Evaluating and iterating on AI apps with Lovable

Contributed by Mengying Li on 2025-12-08

Lovable is a no-code platform that helps non-technical builders create real applications with AI features. After building your app with Lovable, the next step is connecting it to Braintrust so you can see what the AI is doing and iterate confidently. This cookbook guides you through adding Braintrust observability and evaluations to your Lovable app, which runs on Supabase Edge Functions with Deno.
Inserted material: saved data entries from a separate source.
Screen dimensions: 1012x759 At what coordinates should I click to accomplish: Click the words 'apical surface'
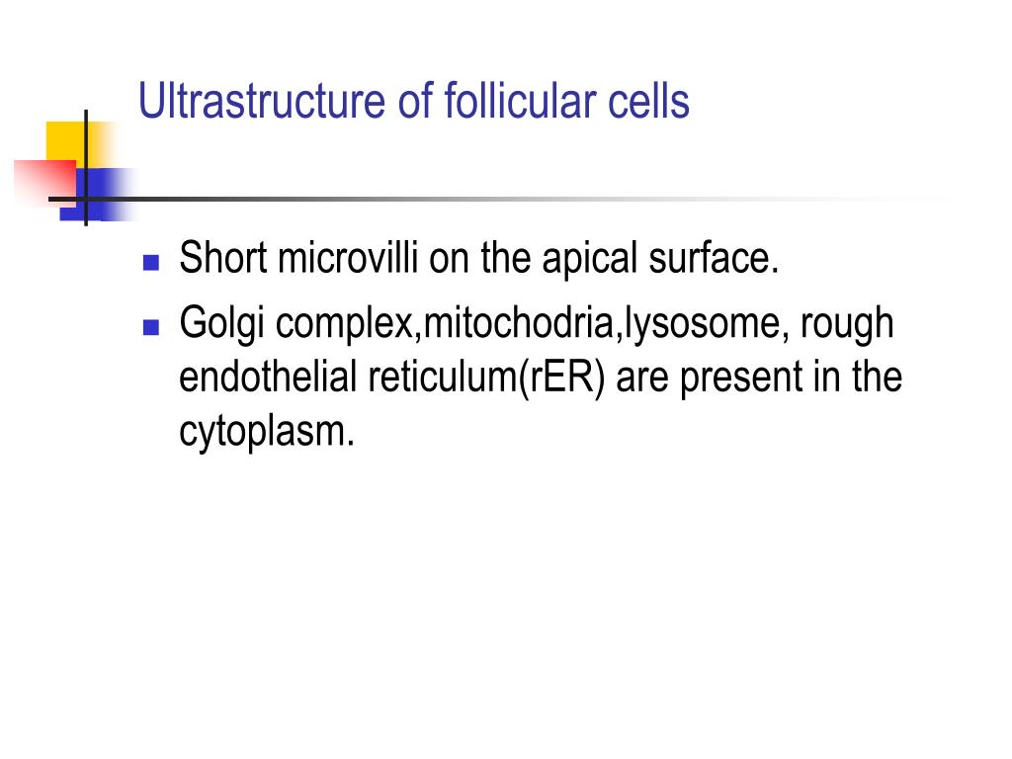click(660, 260)
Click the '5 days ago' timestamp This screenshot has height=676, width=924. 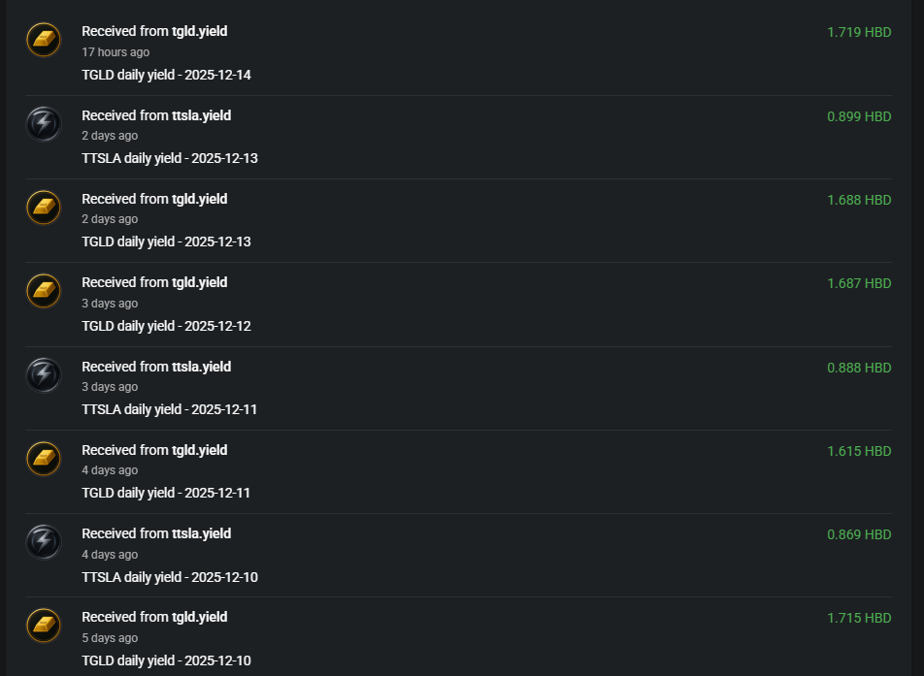(x=110, y=638)
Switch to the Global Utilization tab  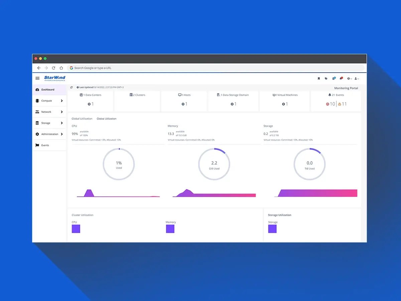pos(107,118)
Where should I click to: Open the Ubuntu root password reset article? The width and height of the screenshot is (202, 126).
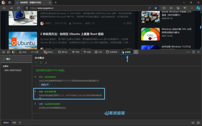[72, 34]

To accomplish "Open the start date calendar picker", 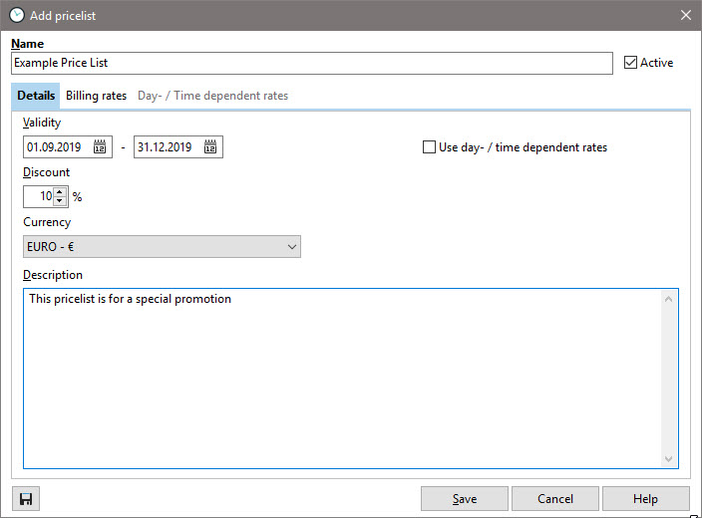I will (x=101, y=147).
By the end of this cookbook, you’ll learn how to:

Add Braintrust logging to a Lovable app running on Supabase Edge + Deno
Configure the Braintrust SDK to send traces for observability
Run evals to inspect AI behavior including prompts, tool calls, and responses
Set up remote evals to test changes in your Lovable AI features before deploying

Getting started

To get started, make sure you have:

A Lovable account with an existing app
A Braintrust account and API key
Access to your Lovable app’s Edge Functions

Add your API key to Lovable

From your Lovable chat interface:

Select the cloud icon to access secrets management
Add a new secret named BRAINTRUST_API_KEY
Paste your Braintrust API key as the value
Save the secret

Configure logging in your Edge Function

Ask Lovable to configure Braintrust logging by pasting this prompt into the Lovable chat:

Add Braintrust logging to [project name]'s Edge Function following this pattern:

1. Import the Braintrust SDK at the top of the Edge Function file.
2. Initialize the logger in the request handler using env var BRAINTRUST_API_KEY, with projectName set to your Braintrust project. Use asyncFlush: false to send logs immediately.
3. Create a root span named `request` and child spans for each major step (e.g., `ai_call`, `processing`).
   - Wrap main logic with `braintrust.traced(..., { name: "request" })`.
   - Create child spans with `rootSpan.startSpan("step_name")` and always `await span.end()` in `finally`.
   - Log input and output at each span for detailed tracing.
   - Provide a safe fallback path if the logger is unavailable.
4. Log inputs with clear fields (e.g., userPrompt, systemPrompt in metadata, not nested in messages).
5. Log outputs with both preview and full response.
6. If you later handle images, log full base64 data URLs: `data:image/[type];base64,[data]`.
7. Handle all errors and end spans in finally blocks.
8. Use or adapt this template:
import { serve } from "https://deno.land/std@0.168.0/http/server.ts";

// Import Braintrust SDK
let braintrust: any = null;
try {
  braintrust = await import("https://esm.sh/braintrust@0.4.8");
} catch (e) {
  // Braintrust not available, continue without logging
}

const corsHeaders = {
  "Access-Control-Allow-Origin": "*",
  "Access-Control-Allow-Headers": "authorization, x-client-info, apikey, content-type",
};

serve(async (req) => {
  if (req.method === "OPTIONS") {
    return new Response(null, { headers: corsHeaders });
  }

  try {
    // Initialize logger
    const BRAINTRUST_API_KEY = Deno.env.get("BRAINTRUST_API_KEY");
    const logger = braintrust && BRAINTRUST_API_KEY
      ? braintrust.initLogger({
        projectName: "YOUR_PROJECT_NAME", // Replace with your project name
        apiKey: BRAINTRUST_API_KEY,
        asyncFlush: false,
      })
      : null;

    // Process request with or without Braintrust
    if (logger) {
      return await braintrust.traced(async (rootSpan: any) => {
        try {
          const body = await req.json();

          // Log input at root span
          await rootSpan?.log({ input: body });

          // ============================================
          // CHILD SPAN EXAMPLE
          // ============================================
          const childSpan = rootSpan.startSpan("example_step");
          let stepResult;
          try {
            // ← Add your logic here
            // Example: stepResult = await yourFunction(body);
            stepResult = body; // Placeholder - replace with your actual logic

            await childSpan?.log({
              input: body,
              output: stepResult
            });
          } finally {
            await childSpan?.end();
          }

          // Add more child spans as needed...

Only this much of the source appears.